# Fox FF Gloves: Incline vs digit vs dirt paw



## ltk1144 (Dec 16, 2011)

Of the three, what is the lightest and what offers more protection? How does dirt paw compare to digit, since I didnt get to try that one on.


----------



## lightjunction (May 17, 2011)

I can't speak to the weight, but from a comfort standpoint, the Digits have been my favorites for going on 4 years now. They don't bunch. They breathe well enough, and they have a lower profile around the wrist than many of the other gloves I've tried. They offer a decent amount of protection, but the palms are just 2-ply clarino leather I believe. Helps prevent abrasions, but that's about it. I prefer that because it gives me better feel at the bars, but it's not as protective in a crash.


----------



## ltk1144 (Dec 16, 2011)

By lightest I mean the least amount of fabric on there, and how breathable they are. I never worry amout weight over comfort


Sent from my carrier pigeon


----------



## SamL3227 (May 30, 2004)

incline. the whole back is light meshy. the lightest of the bunch


the digit has some extra tpr rubber on fingers/knuckles but still pretty cool


----------



## whiskeytango Rider (Dec 17, 2011)

Incline for sure. 
I have Dirtpaw now. Tottally good feel but no where near as light or thin as Incline. What sucks is Fox has stopped making incline? 
Go to LBS and try on gloves make sure to sit on a bike and grab some grip with them, that helps me choose what gloves and size.


----------



## bassragerstitch (Mar 11, 2012)

i like the dirtpaw


----------



## bassragerstitch (Mar 11, 2012)

i got the black ones


----------



## BoomerBrian (Jun 27, 2011)

I love my dirtpaws. Saved my hands yesterday when I wiped out.


----------



## erol/frost (Jan 3, 2004)

Inclines in black for several years. Simple, elegant, not overly logo:ed. I use them for mtb:ing as well as road biking.


----------



## Haligan78 (Jun 13, 2011)

I use dirt paws on my mountain bike and motocross bikes.

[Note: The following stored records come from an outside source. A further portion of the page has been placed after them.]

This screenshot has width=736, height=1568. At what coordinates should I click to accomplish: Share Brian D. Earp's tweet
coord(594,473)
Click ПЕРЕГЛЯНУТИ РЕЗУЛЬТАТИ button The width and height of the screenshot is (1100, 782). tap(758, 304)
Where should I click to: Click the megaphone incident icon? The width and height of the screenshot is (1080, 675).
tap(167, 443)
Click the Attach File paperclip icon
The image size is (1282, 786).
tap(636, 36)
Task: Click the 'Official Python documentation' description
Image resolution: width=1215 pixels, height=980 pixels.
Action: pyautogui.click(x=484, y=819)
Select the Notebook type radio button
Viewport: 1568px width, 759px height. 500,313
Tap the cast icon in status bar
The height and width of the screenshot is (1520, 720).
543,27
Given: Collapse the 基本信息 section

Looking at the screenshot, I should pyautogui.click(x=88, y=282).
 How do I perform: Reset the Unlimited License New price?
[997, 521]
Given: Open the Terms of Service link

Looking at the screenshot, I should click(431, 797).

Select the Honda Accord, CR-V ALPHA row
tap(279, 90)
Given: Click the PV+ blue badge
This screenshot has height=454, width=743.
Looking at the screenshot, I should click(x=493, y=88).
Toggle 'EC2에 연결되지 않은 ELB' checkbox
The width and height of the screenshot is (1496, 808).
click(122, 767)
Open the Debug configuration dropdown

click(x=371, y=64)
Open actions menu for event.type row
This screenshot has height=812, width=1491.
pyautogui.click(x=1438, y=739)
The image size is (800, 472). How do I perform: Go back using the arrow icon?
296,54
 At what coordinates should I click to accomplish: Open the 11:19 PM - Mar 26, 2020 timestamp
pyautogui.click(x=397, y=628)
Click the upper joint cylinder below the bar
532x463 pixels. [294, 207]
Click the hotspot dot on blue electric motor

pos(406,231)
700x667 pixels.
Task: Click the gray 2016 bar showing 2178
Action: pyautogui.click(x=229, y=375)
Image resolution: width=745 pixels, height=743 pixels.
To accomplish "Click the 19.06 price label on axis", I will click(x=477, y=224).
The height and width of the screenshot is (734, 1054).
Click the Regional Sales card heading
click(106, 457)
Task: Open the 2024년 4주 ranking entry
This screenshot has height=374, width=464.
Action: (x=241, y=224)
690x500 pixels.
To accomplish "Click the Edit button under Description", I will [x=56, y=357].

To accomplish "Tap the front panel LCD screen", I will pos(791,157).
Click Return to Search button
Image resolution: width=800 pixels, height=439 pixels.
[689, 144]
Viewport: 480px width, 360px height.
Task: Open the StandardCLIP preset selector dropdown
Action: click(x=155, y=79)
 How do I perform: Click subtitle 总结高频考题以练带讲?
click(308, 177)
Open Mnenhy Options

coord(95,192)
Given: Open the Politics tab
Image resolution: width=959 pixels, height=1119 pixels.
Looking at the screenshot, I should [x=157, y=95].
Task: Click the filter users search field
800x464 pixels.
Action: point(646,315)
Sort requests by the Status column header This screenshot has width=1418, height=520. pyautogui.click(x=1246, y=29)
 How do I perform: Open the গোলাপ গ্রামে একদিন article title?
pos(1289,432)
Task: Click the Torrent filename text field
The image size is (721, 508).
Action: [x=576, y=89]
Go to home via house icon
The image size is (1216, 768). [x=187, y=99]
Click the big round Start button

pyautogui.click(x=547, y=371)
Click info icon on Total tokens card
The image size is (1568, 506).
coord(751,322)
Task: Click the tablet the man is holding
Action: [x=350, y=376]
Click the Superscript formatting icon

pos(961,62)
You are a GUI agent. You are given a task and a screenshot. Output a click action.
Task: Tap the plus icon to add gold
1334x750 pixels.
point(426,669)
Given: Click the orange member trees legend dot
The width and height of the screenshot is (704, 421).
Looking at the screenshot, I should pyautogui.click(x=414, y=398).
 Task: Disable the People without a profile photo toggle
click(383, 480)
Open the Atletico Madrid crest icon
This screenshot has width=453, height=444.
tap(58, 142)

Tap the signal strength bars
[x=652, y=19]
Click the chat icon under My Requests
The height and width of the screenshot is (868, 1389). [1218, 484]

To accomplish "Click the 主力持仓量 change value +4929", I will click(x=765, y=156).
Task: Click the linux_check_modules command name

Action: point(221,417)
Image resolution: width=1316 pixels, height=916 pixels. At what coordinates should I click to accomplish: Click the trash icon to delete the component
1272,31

I buy them from a motorcycle shop though so I don't know if there is a difference between bicycle dirt paws and motocross dirt paws.


----------



## absoluteczech (Sep 22, 2009)

i have digit. dirtpaws have way more protection than digits do. also on the digits the white rubber part above your fingers starts to yellow after a few rides which kind of sucks.


----------



## cigarlover (Oct 24, 2011)

bassragerstitch said:


> i like the dirtpaw


Just what he said :thumbsup:


----------



## slobaugh (Mar 25, 2012)

I love dirtpaws, but part of the reason is that the mediums fit my hands *perfectly*...like a glove, you might say.  If you can, try them on, because in my experience, fit trumps other factors unless you have a specific need (e.g., insulation for winter riding).


----------



## Jiff24 (Jan 4, 2012)

I have been using the digits for over a year now and have been very pleased with them. I know they aren't as airy as the Incline but I think they are probably more durable to wear, especially crashes. The palms have held up surprisingly well too. I've washed them a bunch and they are still looking fairly new. I got the black ones, so I'm not sure about the fading white rubber as was mentioned earlier. Mine have grey rubber which has held up and maintained its color just fine. Plus I got a good deal on them, so like I said before, very happy with them.


----------



## mtboz (Feb 10, 2010)

I liked my inclines for hot weather. Durable for light gloves.


----------



## GiantMountainTroll (Mar 27, 2012)

dirt paws are nice. right now im rocking the Fox Sidewinders that my gf got me


----------



## Bidwell (May 24, 2012)

I use black Dirt Paws on all my Dual Sports and now on MTB. Old and cruddy, they looked worn out so I bought new ones. I threw the old ones in the washing machine and now they look like new!


----------



## Trail Addict (Nov 20, 2011)

The Dirt Paw is in my opinion Fox's best entry level glove. (entry level is just a term for lower cost items) You don't have to be a beginner to wear them of course.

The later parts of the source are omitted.